WHI_LogoThe WHI is the statistical likelihood of a wound becoming healed. Here is the list of questions you would need to answer to use the diabetic foot ulcer WHI. We have programmed the WHI into the Intellicure EHR so it isn’t necessary to answer specific questions. This allows us to report outcomes for Intellicure users, stratified by WHI, for the doctors participating in the US Wound Registry Qualified Clinical Data Registry (QCDR). In honor of Columbus Day, we are discovering the New World of risk stratification for wound care patients. It’s about time, given that risk stratification has already been discovered by every other specialty except US.
Number / Question

  1. Patient age in years (calculated from date of birth) at first treatment
  2. Wound age (duration) in days (calculated from wound onset) at first encounter
  3. Wound area in cm2 (calculated from length x width) at first encounter
  4. What is the patient’s primary ambulatory method? (walks unaided, cane, crutches, walker, roll about, scooter, wheelchair bound, bed bound)
  5. Was the patient admitted to the hospital or the emergency department on the date of service?
  6. How many total wounds or ulcers of any type does the patient have?
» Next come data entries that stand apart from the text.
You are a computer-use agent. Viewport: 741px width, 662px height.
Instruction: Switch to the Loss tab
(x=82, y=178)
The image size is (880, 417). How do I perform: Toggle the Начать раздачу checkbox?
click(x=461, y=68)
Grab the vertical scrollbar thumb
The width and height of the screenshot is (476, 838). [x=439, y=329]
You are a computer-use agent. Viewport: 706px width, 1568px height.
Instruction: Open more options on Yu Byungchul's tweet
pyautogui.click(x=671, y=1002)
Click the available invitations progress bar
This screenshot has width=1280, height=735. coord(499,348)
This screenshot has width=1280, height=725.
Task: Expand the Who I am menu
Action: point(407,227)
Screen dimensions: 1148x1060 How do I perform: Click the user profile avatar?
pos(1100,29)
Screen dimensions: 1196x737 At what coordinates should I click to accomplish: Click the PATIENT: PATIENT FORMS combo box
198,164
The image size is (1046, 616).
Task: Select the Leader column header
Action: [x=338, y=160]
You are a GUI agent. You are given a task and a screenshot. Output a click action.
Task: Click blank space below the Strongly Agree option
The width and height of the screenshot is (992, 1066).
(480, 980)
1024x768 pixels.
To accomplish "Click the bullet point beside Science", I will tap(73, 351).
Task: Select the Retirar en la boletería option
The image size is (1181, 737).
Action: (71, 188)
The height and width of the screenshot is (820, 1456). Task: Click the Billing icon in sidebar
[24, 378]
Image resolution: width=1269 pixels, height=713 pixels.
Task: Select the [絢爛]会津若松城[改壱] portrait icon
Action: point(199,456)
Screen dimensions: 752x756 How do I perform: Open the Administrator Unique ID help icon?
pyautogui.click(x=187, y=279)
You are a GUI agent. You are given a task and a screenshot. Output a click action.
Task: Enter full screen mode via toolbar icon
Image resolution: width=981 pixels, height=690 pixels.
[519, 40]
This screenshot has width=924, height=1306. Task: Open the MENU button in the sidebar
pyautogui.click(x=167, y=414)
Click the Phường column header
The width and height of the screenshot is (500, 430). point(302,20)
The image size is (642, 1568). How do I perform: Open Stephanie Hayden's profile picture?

  7. Does this wound have evidence of infection or bioburden? (evidenced by: purulent, green, malodorous drainage, peri-wound induration, tenderness to palpation, warmth)
  8. Is the patient on dialysis or status post renal transplant?
  9. What is the Wagner Grade of the ulcer (1-5)?
  10. Does the patient have peripheral vascular disease (claudication, rest pain, abnormal arterial vascular studies, loss of pulses)?